TO DO
In the entries that follow, the first line to write out is the one containing "Where should I click to: Collapse", and the last is the one containing "This screenshot has width=886, height=654.". Reproduce that stretch exactly, with nothing before or after it.

Start of MATERIAL FOR THE TASK

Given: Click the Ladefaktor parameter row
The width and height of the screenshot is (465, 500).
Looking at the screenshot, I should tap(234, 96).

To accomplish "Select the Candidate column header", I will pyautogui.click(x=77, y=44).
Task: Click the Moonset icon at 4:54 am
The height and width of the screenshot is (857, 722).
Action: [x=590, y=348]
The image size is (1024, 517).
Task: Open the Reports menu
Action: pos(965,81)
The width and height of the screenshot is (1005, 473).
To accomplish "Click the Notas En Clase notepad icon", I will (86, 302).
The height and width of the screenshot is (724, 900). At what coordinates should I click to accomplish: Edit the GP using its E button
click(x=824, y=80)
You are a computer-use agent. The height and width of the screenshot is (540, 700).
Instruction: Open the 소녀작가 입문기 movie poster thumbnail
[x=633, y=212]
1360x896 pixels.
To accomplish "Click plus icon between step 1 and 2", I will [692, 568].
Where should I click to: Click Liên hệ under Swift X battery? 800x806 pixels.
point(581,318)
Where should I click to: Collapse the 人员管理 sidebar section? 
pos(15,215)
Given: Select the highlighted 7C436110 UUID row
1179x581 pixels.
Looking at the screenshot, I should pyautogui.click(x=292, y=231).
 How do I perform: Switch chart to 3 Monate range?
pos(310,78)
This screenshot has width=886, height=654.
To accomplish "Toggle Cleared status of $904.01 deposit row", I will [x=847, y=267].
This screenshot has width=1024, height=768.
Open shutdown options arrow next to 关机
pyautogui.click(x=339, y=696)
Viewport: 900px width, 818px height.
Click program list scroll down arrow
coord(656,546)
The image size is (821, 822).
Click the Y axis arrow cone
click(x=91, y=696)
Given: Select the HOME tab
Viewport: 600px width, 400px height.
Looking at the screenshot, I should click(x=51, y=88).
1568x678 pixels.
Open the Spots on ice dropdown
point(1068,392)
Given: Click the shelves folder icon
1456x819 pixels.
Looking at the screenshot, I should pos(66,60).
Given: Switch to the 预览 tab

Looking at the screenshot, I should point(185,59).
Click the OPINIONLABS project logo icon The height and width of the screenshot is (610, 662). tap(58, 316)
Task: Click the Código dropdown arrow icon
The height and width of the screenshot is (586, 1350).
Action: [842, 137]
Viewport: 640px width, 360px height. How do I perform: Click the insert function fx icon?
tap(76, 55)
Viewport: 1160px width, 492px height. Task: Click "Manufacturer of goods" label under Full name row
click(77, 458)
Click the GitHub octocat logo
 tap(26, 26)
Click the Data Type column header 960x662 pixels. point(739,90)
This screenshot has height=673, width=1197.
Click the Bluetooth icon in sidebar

End of MATERIAL FOR THE TASK

FINISHED TASK
Where should I click to: Collapse the 人员管理 sidebar section? 
pos(15,215)
Given: Select the highlighted 7C436110 UUID row
1179x581 pixels.
Looking at the screenshot, I should pyautogui.click(x=292, y=231).
 How do I perform: Switch chart to 3 Monate range?
pos(310,78)
This screenshot has width=886, height=654.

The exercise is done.